Ta deklaracja Korwina o potrzebie wsadzenia demokratów do więzienia oznacza również, że Korwin gdyby miał możliwość (np. cofnął się w czasie i przejął władze w międzywojennej Polsce), wsadziłby do więzień polskich narodowców – narodowych demokratów na czele z Romanem Dmowskim.

Roman Dmowski był demokratą. Kilkanaście lat temu na portalu Muzeum Historii Polski „Dzieje pl.” ukazał się wywiad przeprowadzony przez Michała Szukałę z Aleksandrem Hallem, w którym historyk przypomniał, że Roman Dmowski „z czasów walki o niepodległość i pierwszych lat Polski niepodległej jest demokratą w podwójnym sensie tego słowa. W tym czasie wzorcami są dla niego systemy brytyjski i w mniejszym stopniu francuski, czyli najbardziej rozwinięte państwa demokratyczne zachodniej Europy o ustroju parlamentarno-gabinetowym. Dmowski z podziwem patrzył na te państwa i dla Polski widział podobną drogę ustrojową”.

Historyk przypomniał również, że „Dmowski do końca pozostał demokratą w innym rozumieniu tego pojęcia: demokracji rozumianej nie tyle jako formy ustrojowej, ale jako upodmiotowienie szerokich kręgów społeczeństwa polskiego, upolitycznienie ich, swoiste przesycenie poczuciem polskości. Od początku istnienia Ligi Narodowej Dmowski wraz z Popławskim zrobili bardzo wiele dla pozyskania mas społeczeństwa do tej pory obojętnych wobec kwestii narodowej. Te zasługi nie są kwestionowane przez żadnego poważnego historyka. Myślę, że w tym zakresie w latach dwudziestych i trzydziestych nie doszło do żadnej zasadniczej zmiany w myśleniu Dmowskiego”.

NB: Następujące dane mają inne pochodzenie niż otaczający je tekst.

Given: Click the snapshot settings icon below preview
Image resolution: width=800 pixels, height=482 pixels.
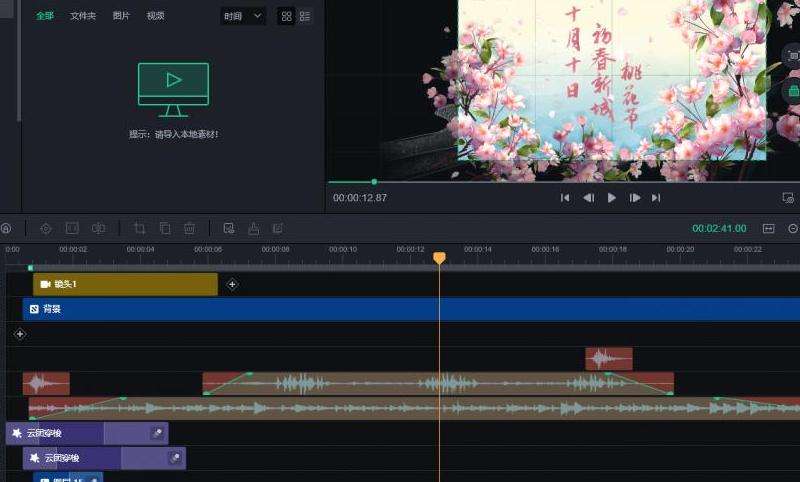Looking at the screenshot, I should pos(788,198).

Na stronie IPN Przystanek Historia profesor Jan Żaryn w artykule „Endecja – cenne dziedzictwo” przypomniał, że „w roku 1919, u progu niepodległej Polski, Związek Ludowo-Narodowy – nowe wcielenie endecji – przedstawił bardzo ciekawy program budowania Rzeczypospolitej samorządnej. Obóz belwederski skupiony wokół Józefa Piłsudskiego postulował coś dokładnie odwrotnego – to państwo powinno przejmować jak najwięcej zadań, zastępując tym samym naród. Piłsudski, mówiąc delikatnie, lekceważył Polaków, uważał większość społeczeństwa za niedorosłych do dźwigania odpowiedzialności za dobro wspólne, chciał omnipotencji państwa, które wypełniłoby przestrzeń publiczną”.

Zdaniem profesora Żaryna „obóz narodowy głosił, że państwo, owszem, ma być w silne w relacjach zewnętrznych, ale »słabe« wobec oddolnej aktywności społecznej – aktywności wobec wspólnoty sąsiedzkiej, parafialnej, miejskiej, branżowo-korporacyjnej – czy wobec szeroko pojętej małej ojczyzny”.

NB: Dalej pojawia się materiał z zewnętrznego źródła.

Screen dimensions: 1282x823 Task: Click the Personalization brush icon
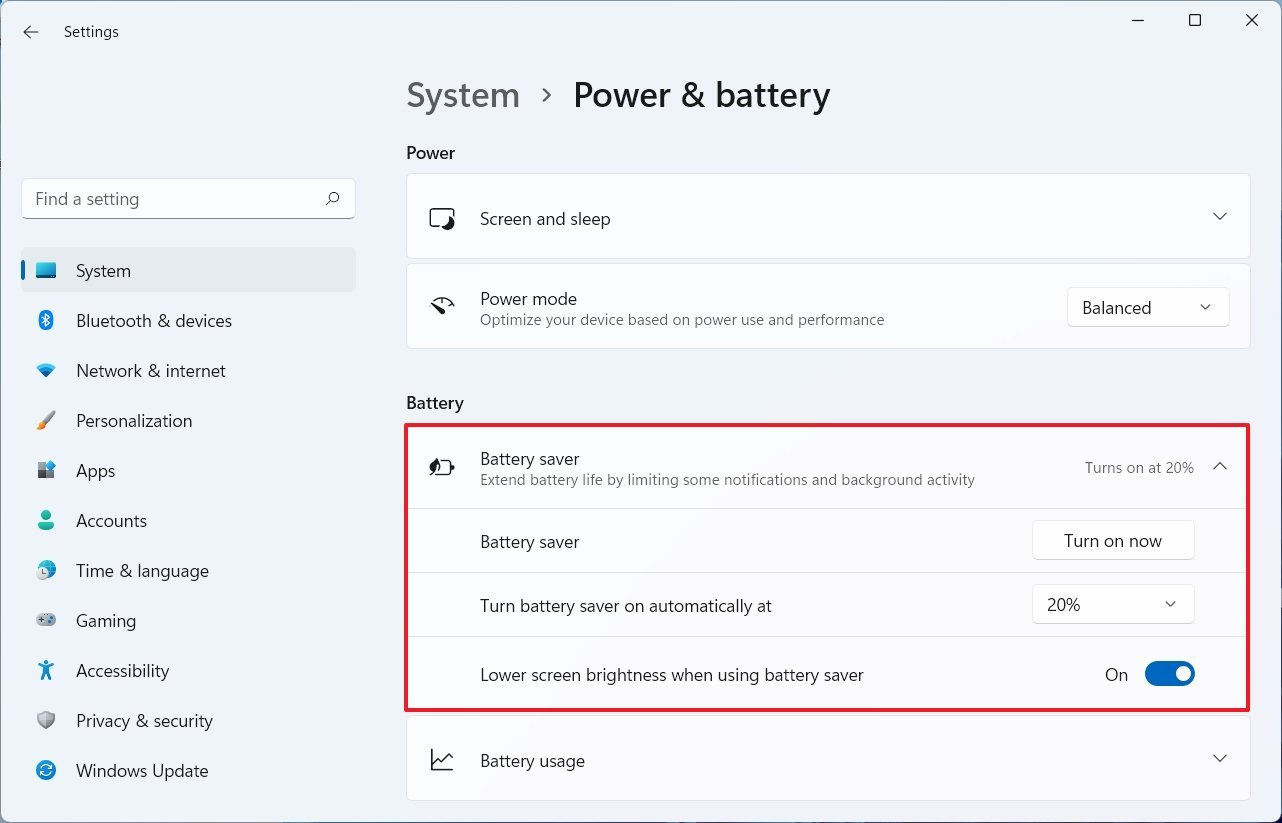pyautogui.click(x=46, y=420)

Zdaniem profesora Żaryna „pierwsze pokolenie narodowców – Roman Dmowski, Zygmunt Balicki, Jan Ludwik Popławski – miało też niewątpliwie wrażliwość demokratyczną. Pierwsza partia reprezentująca obóz narodowy, jaka powstała w 1897 roku, nie przypadkiem nazwana została Stronnictwem Demokratyczno-Narodowym. Ten demokratyzm wyrastał z potrzeby budowania nowoczesnego narodu, obejmującego także szeroko pojęte warstwy ludowe. Do tego należy dodać zachłyśnięcie się przez Dmowskiego i jego współpracowników Zachodem – i doświadczenie kontaktu z demokracją we Francji i Wielkiej Brytanii. Narodowcy nie mieli wątpliwości, że niepodległa Polska ma przyjąć system republikański”.

Według profesora Żaryna „po II wojnie Stronnictwo Narodowe – bo taką nazwę nosiła partia endecka od 1928 roku – opowiedziało się ponownie za systemem demokratycznym dla wolnej Polski. W programach emigracyjnych obozu narodowego każdej opcji widoczny był jednoznacznie pozytywny stosunek do przemian zachodzących w Europie Zachodniej, w tym do procesu integracji kierowanego przez główne partie chadeckie. Polska miała być narodowa i chrześcijańska, czyli oparta na trwałym fundamencie etycznym”.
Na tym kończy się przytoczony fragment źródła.